Unapologetic insolence from an aging subversive

Unapologetic insolence from an aging subversive

Monday, 14 May 2018

Baby and Bathwater


A basic form of cashing-in on NAPLAN. The media are much more sophisticated.
 The National Assessment Program – Literacy and Numeracy (NAPLAN) has been in the news of late.

The program was introduced in 2008, three years after I had retired as a school principal, so my personal experience relates to encounters with it from the point of view as a consultant - an adviser with no direct responsibilities for student results.

In addition, I was focused on students with disabilities, so my perspective was a mite unconventional.

Whatever, I have certainly developed some opinions based on my experience.

My first encounter influenced by NAPLAN was when I was supporting a student with a physical impairment enrolled in a small (15 student) rural school. The principal asked me how she would go about securing permission for this student to be exempted from the test.

When I enquired as to her reasons for this, it became clear that she was worried that his under-performance on the test would lower the average of her whole school performance. This was a real issue for small school principals. When you have an enrolment of 15, one bad performance makes a great deal of difference to the whole school result.

When your enrolment is say, 500, not so much.

NAPLAN was always an issue for small schools.

 Given my post-2005 experience in the Queensland system, I also noticed other issues associated with the emphasis on literacy and numeracy demanded by NAPLAN. The curriculum is crowded, and teachers generally prioritise areas that are assessed.

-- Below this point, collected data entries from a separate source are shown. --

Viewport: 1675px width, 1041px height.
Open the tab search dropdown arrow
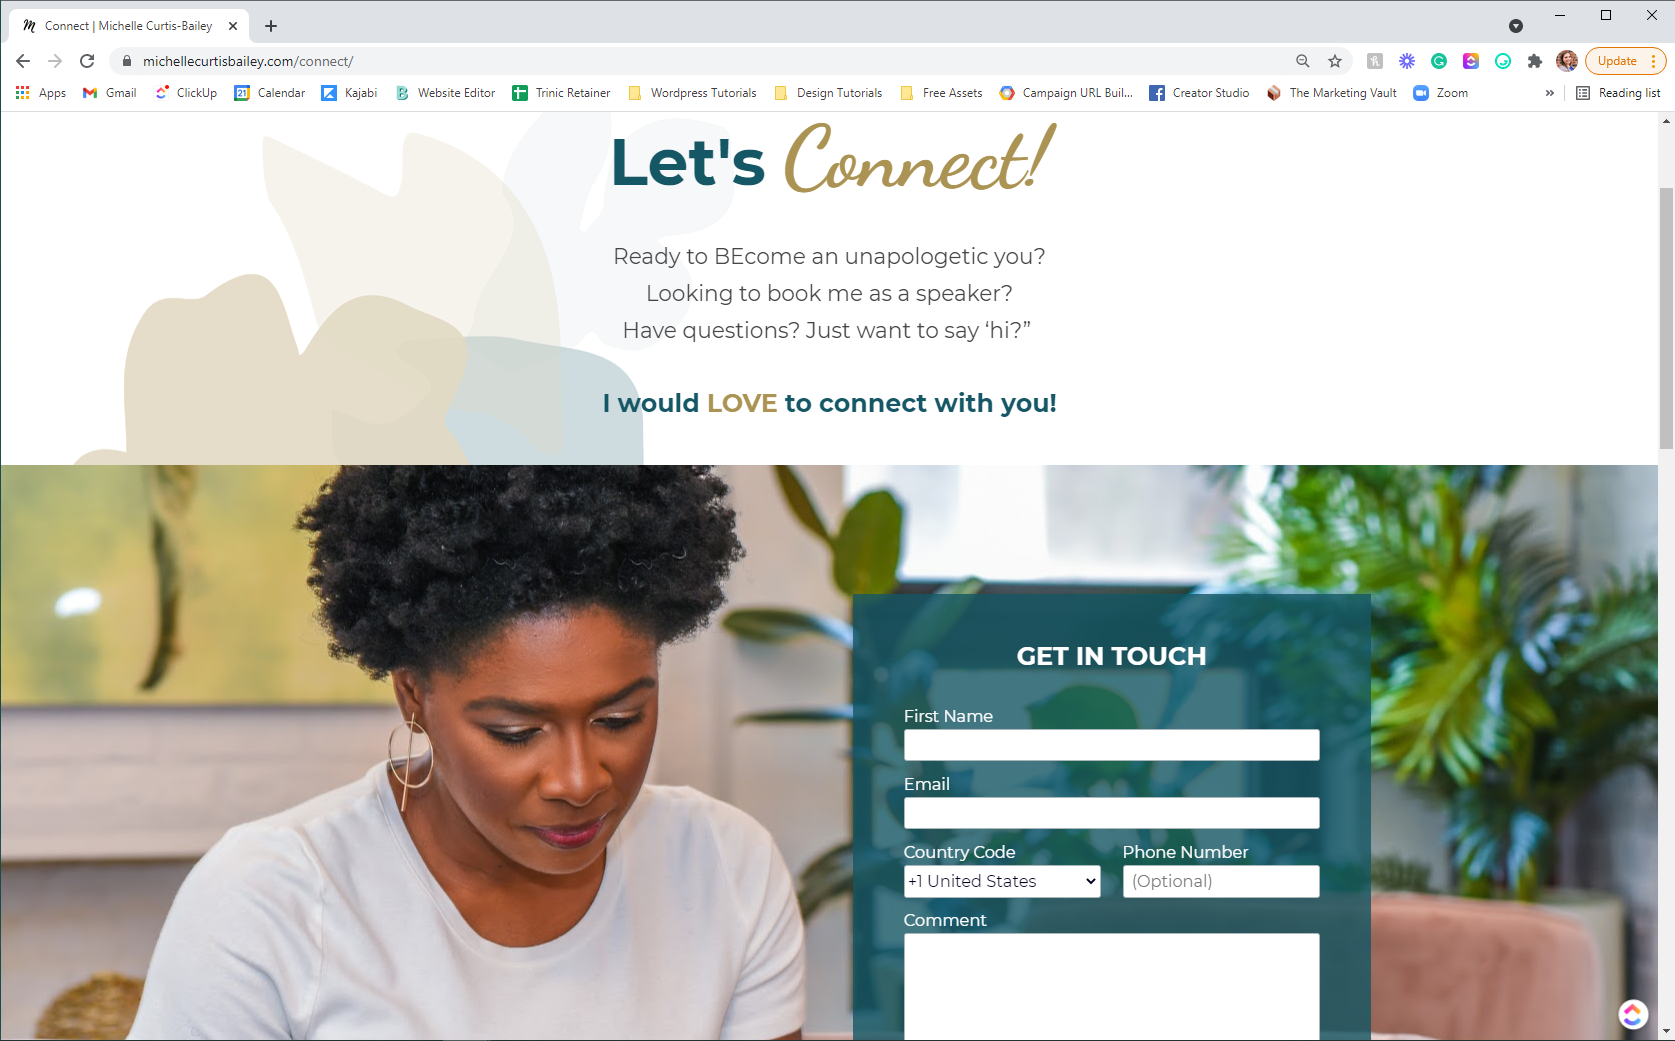click(1516, 26)
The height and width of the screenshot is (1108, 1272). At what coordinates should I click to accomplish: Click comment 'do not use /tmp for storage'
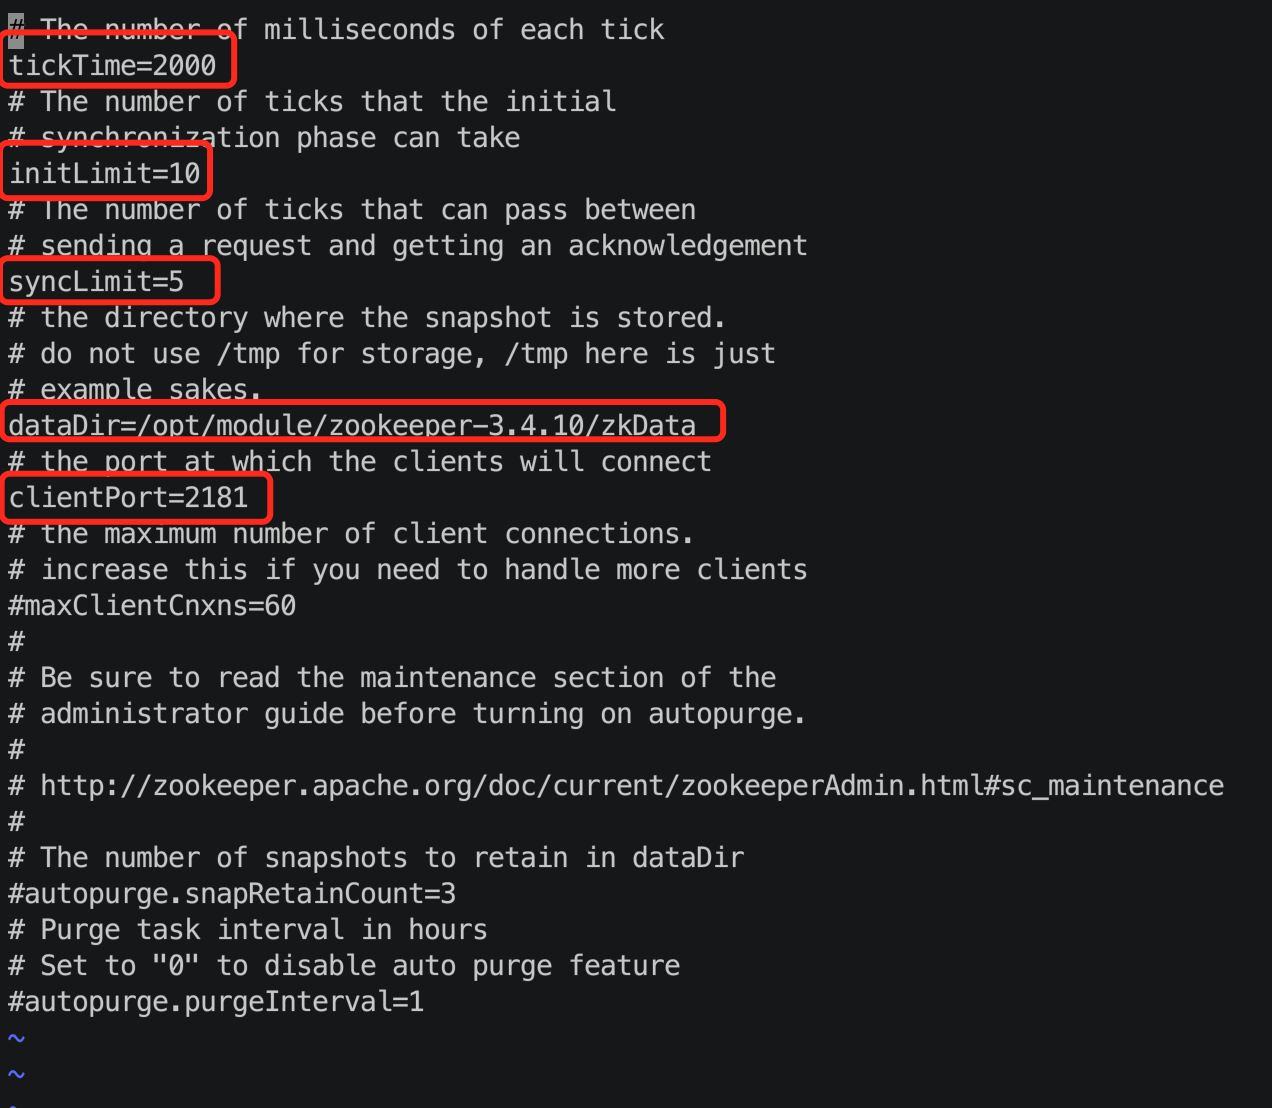click(x=392, y=354)
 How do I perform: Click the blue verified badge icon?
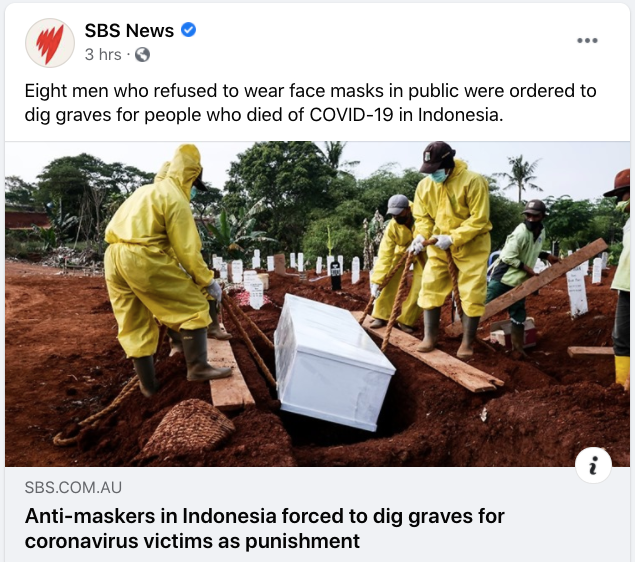[188, 30]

So do school administrators. If school staffing resources are prioritised (as they always are) literacy and numeracy take precedence. This is reflected in the way specialist teachers who operate outside the literacy/numeracy area treated. Music and Art teachers find themselves used as relief teachers when push comes to shove as a result of staffing prioritised. Their curriculum areas are inevitably dismissed because they are not part of the program. This is despite the fact that for many students, art and music provide the real colour and movement in the curriculum and the best chance for enduring engagement.

I’m aware of a number of specialist teachers who felt so abused by the practice of disregarding their subject areas that they left the profession in disgust.

Then, of course, there’s the media’s use of the NAPLAN data. They exploit it mercilessly. It is, after all, God’s gift to declining circulations. Everybody wants to read about the relative performances of their child and their school.

There have been calls for the abolition of the scheme. To assess whether this has any merit, it’s important to consider the real reason for its introduction. My belief is that they were political, rather than educational.

The government in power at the time wanted to show that it was DOING SOMETHING ABOUT EDUCATION. When you think about it, NAPLAN was supposed to answer a question that nobody who knew anything about teaching and learning actually asked. Schools and teachers know how they are performing. They are told so every day. Schooling and teaching are the most public and visible of professions.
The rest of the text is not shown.